───── Raw records ─────

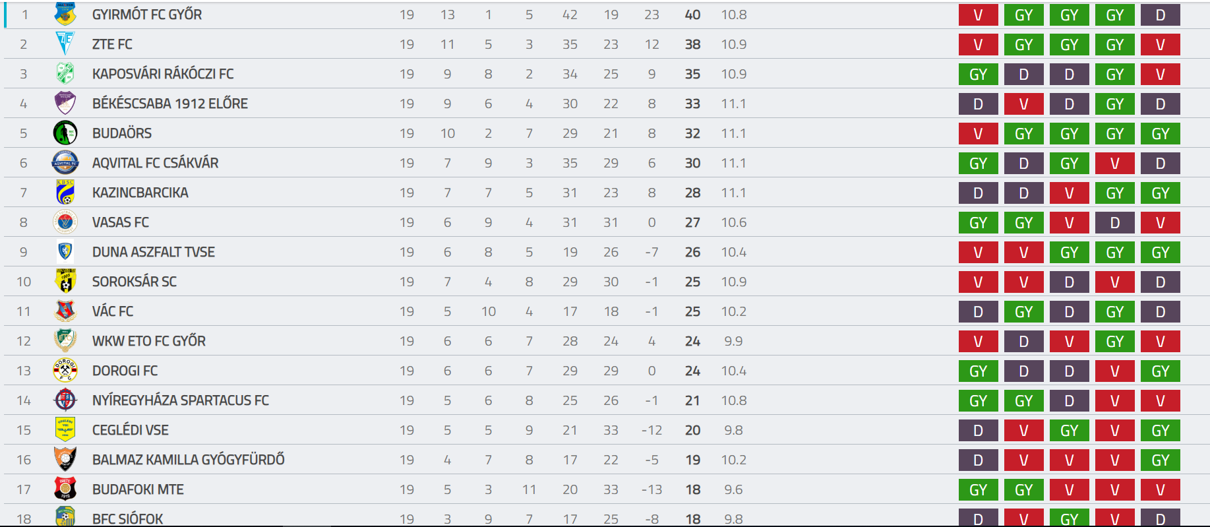
Task: Click Ceglédi VSE's first purple D badge
Action: click(978, 430)
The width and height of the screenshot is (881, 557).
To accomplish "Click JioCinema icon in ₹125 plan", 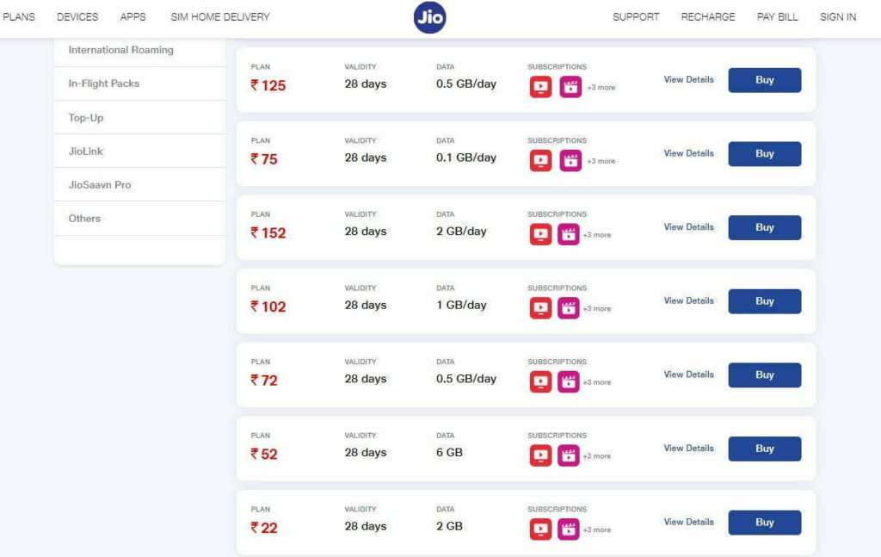I will [x=570, y=87].
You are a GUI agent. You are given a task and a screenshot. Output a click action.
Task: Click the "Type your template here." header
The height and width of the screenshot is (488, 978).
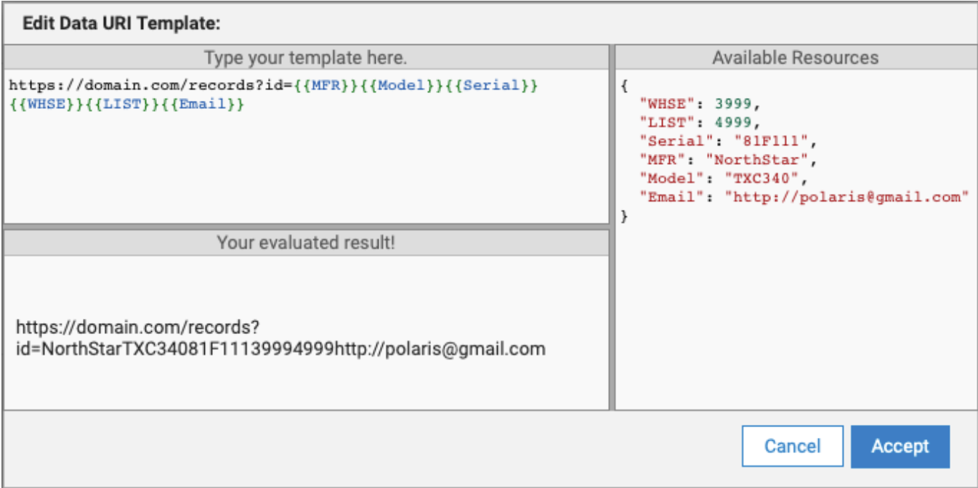[x=305, y=58]
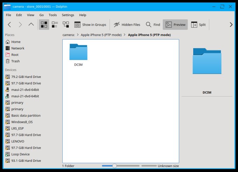
Task: Click the Split view icon
Action: click(194, 25)
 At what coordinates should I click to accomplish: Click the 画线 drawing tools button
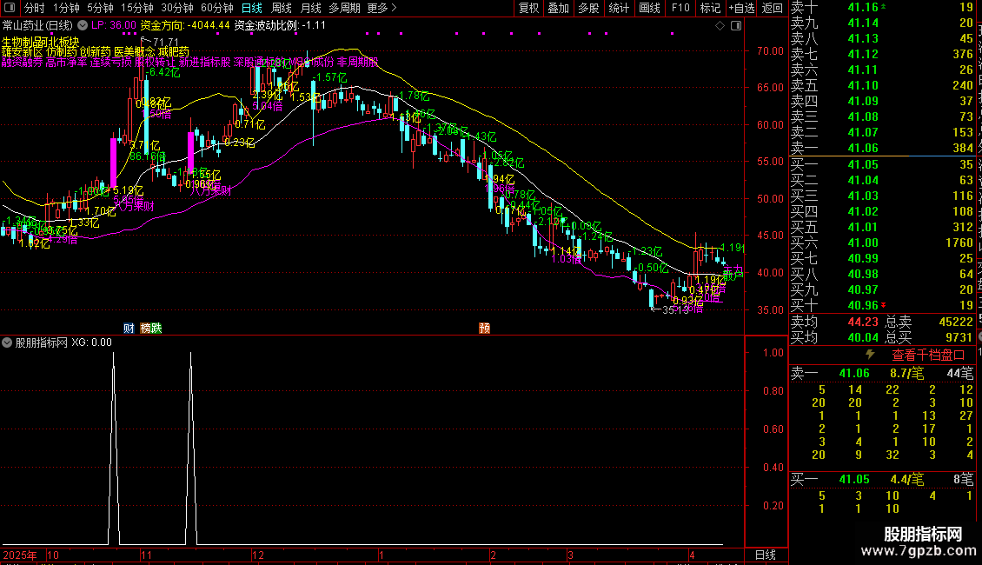point(649,8)
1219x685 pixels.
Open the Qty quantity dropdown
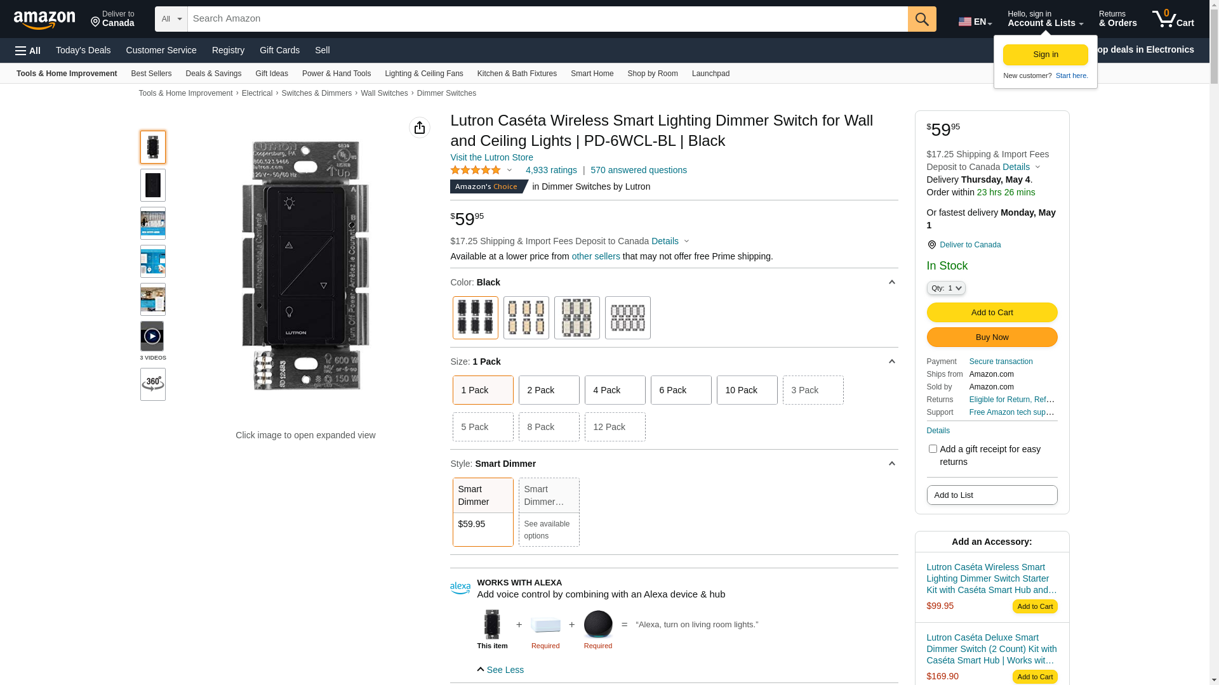pos(945,288)
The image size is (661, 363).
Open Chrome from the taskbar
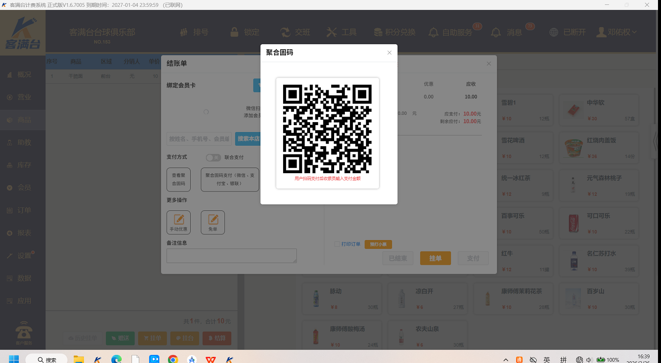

─────

• **Goal**: Can you edit the listing from the line with "At what coordinates" through its end, replacing "dropdown" with "menu" and leaving everything else unchanged? Leave the pictures out of your answer.

• **The reply**:
 At what coordinates should I click to accomplish: Click the 画线 drawing tools button
point(649,8)
1219x685 pixels.
Open the Qty quantity menu
pos(945,288)
The image size is (661, 363).
Open Chrome from the taskbar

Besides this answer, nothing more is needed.